VD: you know you have it. We all do. No, not that, but Valentine’s Day — that special day when humanity, engaged in a conspiracy of love, feels compelled to give heart-shaped boxes to prove our affections.
This VD, divorce Godiva and those who geek about cacáo’s “love compounds” found in “sultry” chocolate like “bliss chemical” anandamide — none, btw, in high enough concentrations to be aphrodisiacs by their lonesome. (Pssst, the secret to chocolate’s effects is in symbiosis.)
On Feb 14, put your love in a tube — of chocolate toothpaste.
Theodent® harnesses the power of cacáo, specifically the active ingredient theobromine (an alkaloid belonging to the methylxanthine class) to build healthy teeth.

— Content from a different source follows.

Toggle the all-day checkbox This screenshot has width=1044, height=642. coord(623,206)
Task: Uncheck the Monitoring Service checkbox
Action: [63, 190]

Reduced here to a pure isolate, it protects teeth against decay, hardens enamel better than fluoride, & encourages maximum re-mineralization. Thank Dr. Arman Sadeghpour at Tulane University in New Orleans for this sweetest scientific discovery.
Not only does Theodent® promote oral hygiene, it makes the act of brushing better than roses. After a li’l dab, you’ll be lip-to-lip en-route to, well — click here to find out. (Need it fast? Like by tomorrow? Try Whole Foods.)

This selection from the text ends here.